Mulher, 58 anos, com diabetes tipo 2 e história de gastrite crônica, apresenta
dispepsia progressiva há 8 meses, associada a perda de apetite e emagrecimento de 8 kg. Relata
epigastralgia, sem hematêmese ou melena. Exame físico sem visceromegalias ou linfonodomegalias
palpáveis. Endoscopia digestiva alta identifica lesão ulcerada de bordas irregulares no corpo gástrico,
com biópsia confirmando adenocarcinoma gástrico. Sobre o câncer gástrico, analise as assertivas
abaixo: I. A síndrome do câncer gástrico difuso hereditário está associada à hiperexpressão da molécula de
adesão celular E-caderina (gene CDH1).
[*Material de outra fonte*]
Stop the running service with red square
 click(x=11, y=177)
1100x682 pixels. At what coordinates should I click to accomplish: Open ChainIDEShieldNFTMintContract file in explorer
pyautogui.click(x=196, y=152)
II. Uma lesão gástrica com aspecto endoscópico ulcerante é considerada tipo III segundo a
classificação de Borrmann. III. O câncer gástrico do tipo difuso, segundo Lauren, apresenta disseminação predominantemente
por via hematogênica. IV. Pólipos hiperplásicos são lesões benignas do estômago, sem potencial precursor de
adenocarcinoma, e sua incidência é reduzida em pacientes usuários de inibidores de bomba de
prótons. V. A variante intestinal é mais bem diferenciada e normalmente surge no contexto de uma condição
pré-cancerosa reconhecível, como atrofia gástrica ou metaplasia intestinal. Homens são mais
comumente afetados do que mulheres. Quais estão corretas?